During what became one of the more memorable moments of the otherwise forgettable election leaders’ debates, Paul Nuttall ridiculed the UK’s supposed Brexit “divorce bill”.
Ukip’s former leader said that after making £183bn in net contributions to the EU since 1973, London should pay nothing more.
He was immediately slapped down by Plaid Cymru leader Leanne Wood, who asked if he would refuse to “pay his dues” in a real divorce.
Her withering: “We all know blokes like you” was the stand-out moment of the 90-minute show.
So, what is this Brexit divorce bill and why have our past payments not already covered it?
Basically, Britain’s membership fees over the past four decades have gone on financing the EU and its projects, including some future plans to which we have already committed to contributing.
There are also a few other liabilities incurred during the UK’s membership that will need to be funded.
payment for projects that have been committed to but not yet fully paid for;
pensions for EU civil servants and politicians;
outstanding loan payments and money to cover the potential liability of loan repayments not being made, and
costs of the withdrawal itself.
Set against this, the UK would be entitled to any outstanding budget rebates, payments for EU-funded projects in this country, eventual repayments on loans and from contingencies set against them and, potentially, a reflection of its share of assets such buildings.
Calculating the cost
Estimates for the gross payment are high as €113bn (£100bn), while those for the net payment come in as low as €16bn (£14bn), says Full Fact.
Headline-makers seized on the highest total when it was set out by the Financial Times, which says the figure is based on hardline demands from some of the 27 remaining EU member states, including France, Germany and Poland.

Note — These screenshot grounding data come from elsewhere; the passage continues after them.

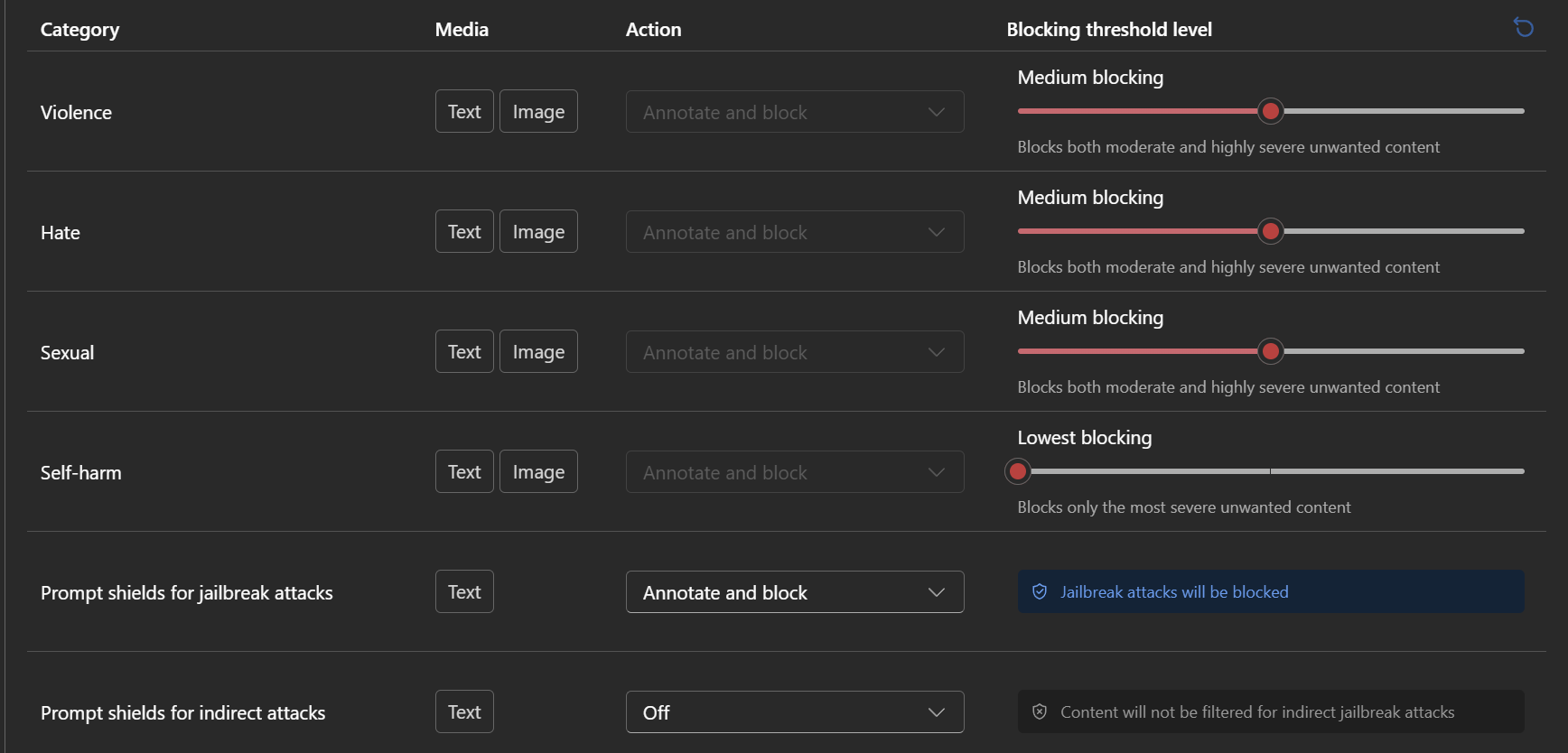Toggle Image media for Self-harm category
This screenshot has width=1568, height=753.
coord(538,471)
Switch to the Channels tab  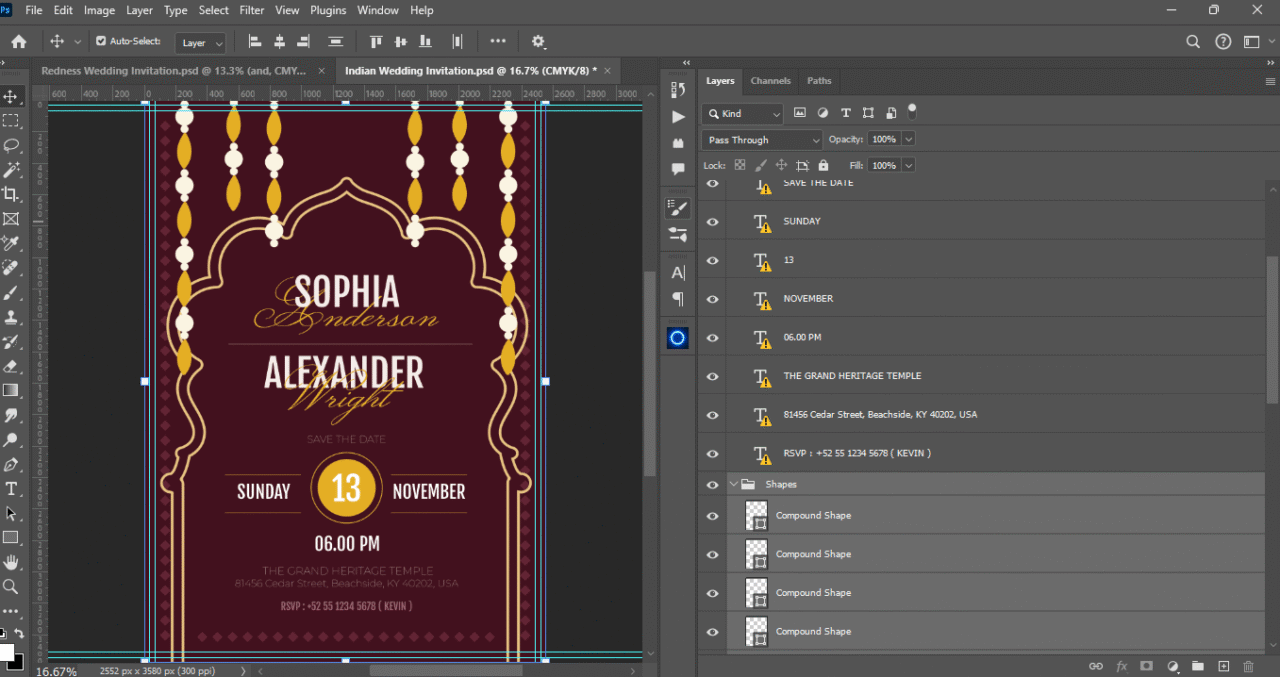pos(770,81)
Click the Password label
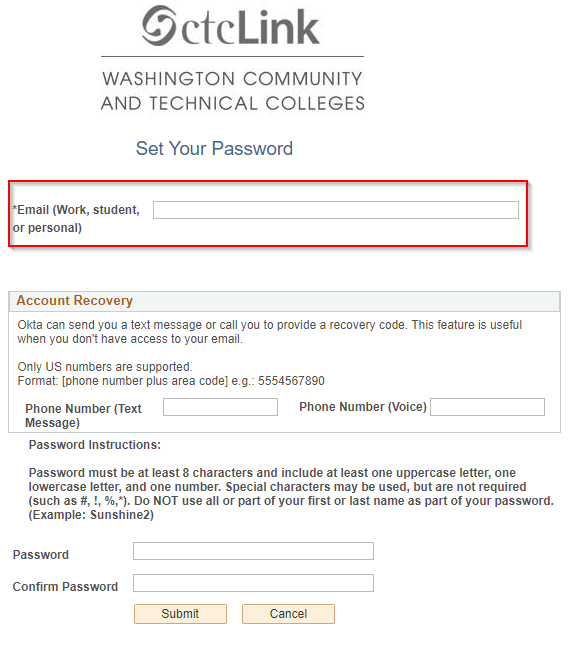This screenshot has height=670, width=585. pyautogui.click(x=41, y=555)
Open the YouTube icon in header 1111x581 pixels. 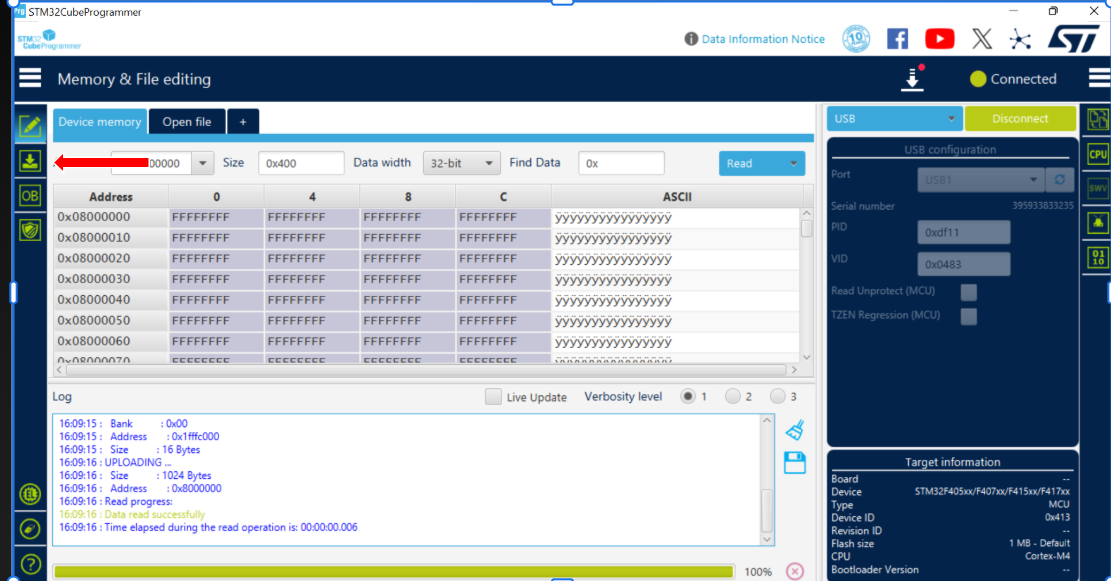(939, 39)
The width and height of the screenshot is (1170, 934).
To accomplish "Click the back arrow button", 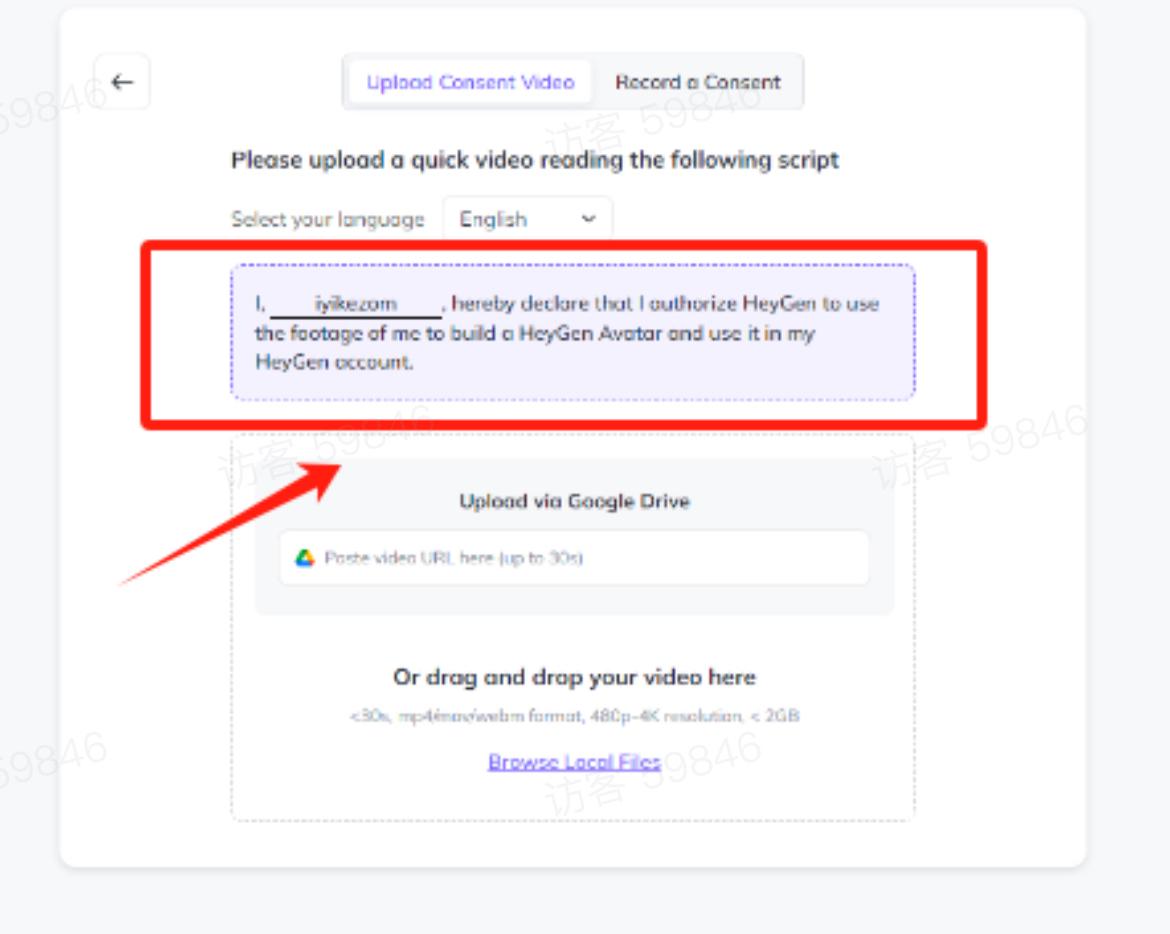I will click(122, 82).
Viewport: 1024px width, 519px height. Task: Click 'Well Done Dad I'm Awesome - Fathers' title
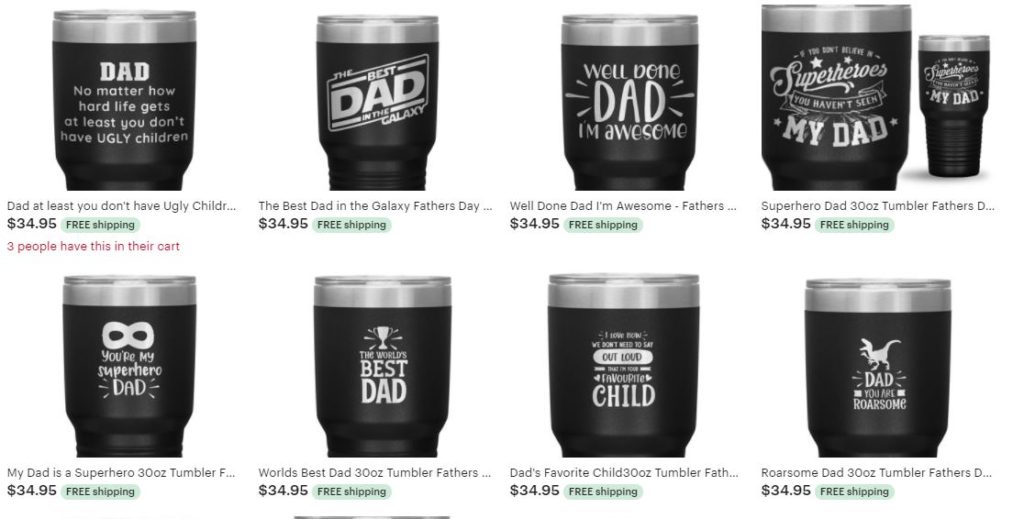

However, Michel Barnier, the EU’s chief Brexit negotiator, has refused to be drawn on how the bill will be calculated or any figures, so these figures are speculative and depend on a view of what the UK owes and is owed in each of the relevant areas.
“The lower band… represents minimal obligations to the EU and maximum UK receipts, while the top-end… comes from maximising the UK’s obligations and minimising its receipts,” says the Institute for Government.
Specific factors that will influence the numbers include whether:
the EU budget contributions stop when the UK leaves in 2019 or until the current funding cycle ends in 2020;
the UK pays for all EU pensions or just the disproportionately smaller amount relating to those for UK nationals, and
the UK can rightfully claim a stake in fixed assets like buildings that will remain part of the EU.
Whatever the demand, there is the question of whether the UK can be made to pay it – and apparently Theresa May told Juncker it can not.
At issue here is the legal interpretation of the Article 50 clause setting out how a country leaves the EU.
A House of Lords committee concluded that once the two-year time limit expires and the UK leaves the bloc, any treaties relating to the EU no longer apply and so there is no legal mechanism to force the country to pay.
Legal opinion is divided on this, however, and there is an argument that Article 70 of the Vienna Law on International Treaties will still apply and oblige the UK to pay what is deemed to be due under existing EU agreements.
“If negotiators fail to agree on a financial settlement, the case is likely to end up in the International Court of Justice in The Hague,” says the Institute for Government.
Whether the UK can walk away without paying is likely to be a moot point, however. The country is very unlikely to do so because failing to honour what are seen as financial obligations could make it impossible for the country to negotiate a trade deal with the EU to its liking.
In fact, EU negotiators have said a top-line agreement on the divorce bill will be needed before trade discussions can begin.
Such a trade deal will be important. The UK currently pays in around £8.5bn net to the EU a year, or £7bn including payments to the private sector, and losing trade with the single market could ultimately cost the Treasury £36bn-£66bn a year.
That is why most people expect a deal to be done. But agreeing on a figure will be tough and selling this deal to the public will be equally challenging.
Writing in the FT, Wolfgang Munchau says the government could “defuse the dispute” by agreeing a lengthy transitional deal during which EU rules continue to apply and the UK would continue to pay into the EU budget to meet its obligations.